Given text START

Friday, May 3, 2013

Asthma Awareness

By Nurse Diane
A few years ago, a friend of mine, my doctor, had an asthma attack.  It was so severe that he was flown to Jackson to the hospital and put in ICU.  He did not survive this attack.  He was a young man, in his 40's, a well-known physician, married to a nurse.
According to, World Health Organization (WHO) estimates, 300 million people suffer from asthma and it’s the most common chronic disease among children. WHO also notes that asthma affects people in all countries around the world regardless of development although most deaths occur in lower income countries.
Asthma is a chronic disease of the air passages (or bronchial) that lead to and from the lungs that makes breathing difficult. Usually there is inflammation, which results in a temporary narrowing of the passages that carry oxygen to the lungs.

Symptoms vary from person to person and in intensity, but generally include coughing, wheezing, shortness of breath, chest pain or pressure. Asthma sufferers often have recurrent attacks of breathlessness and wheezing. Symptoms may occur several times a day or week and may become worse during physical activity or during the night.
During an attack, the lining of the bronchial tubes swells, causing airways to become narrow and reducing the flow of air in and out of the lungs. These attacks can cause sleeplessness, fatigue, reduced activity and absenteeism from work or school.
The basic causes of asthma are not completely understood, but risk factors for developing the disease include a genetic predisposition along with exposure to particles and substances that irritate the air passages and cause allergic reactions. Some irritants include dust in furnishings, pets, tobacco smoke, chemicals and air pollution.
Other causes include physical exercise, medications (aspirin and beta blockers), cold air and even emotional reactions such as stress, anger and fear.

Today is World Asthma Day.  World Asthma Day is an annual event organized by the Global Initiative for Asthma with a goal to improve asthma awareness and care around the world.  For ways you can help get the news out about asthma, visit this site:

1 comment:

  1. I can relate to your post, since I had a double lung transplant after many years of suffering from acute asthma. Your article nailed this one on the head. Well done Diane, and wishing a HAPPY BIRTHDAY to you also!

Given text END
Provided records START

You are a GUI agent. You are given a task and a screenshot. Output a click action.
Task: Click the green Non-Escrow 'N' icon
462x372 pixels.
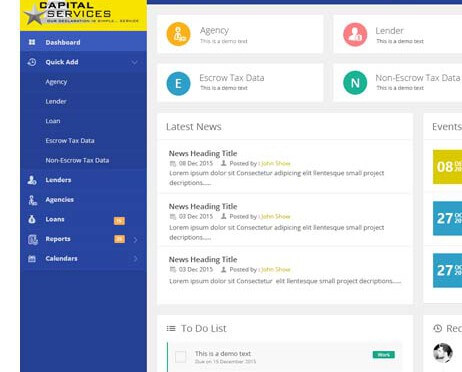tap(355, 83)
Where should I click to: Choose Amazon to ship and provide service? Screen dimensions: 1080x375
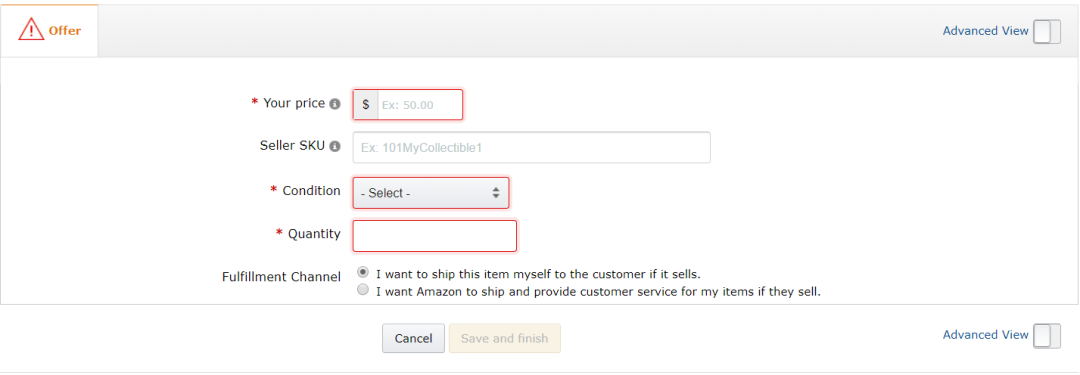coord(363,290)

Provided records END

* **Exercise A**: List every irritant that the asthma post names as one that can affect the air passages.
* **Exercise B**: Rewrite the paragraph of the asthma post that begins "During an attack, the lining" as a short bulleted list.
* **Exercise C**: Set down everything in the asthma post from "During an attack, the" down to "work or school." without any changes.

* **Task result A**:
- Dust in furnishings
- Pets
- Tobacco smoke
- Chemicals
- Air pollution

* **Task result B**:
- During an attack, the lining of the bronchial tubes swells.
- The airways narrow, and less air flows in and out of the lungs.
- Attacks can cause sleeplessness, fatigue, reduced activity, and absence from work or school.

* **Task result C**:
During an attack, the lining of the bronchial tubes swells, causing airways to become narrow and reducing the flow of air in and out of the lungs. These attacks can cause sleeplessness, fatigue, reduced activity and absenteeism from work or school.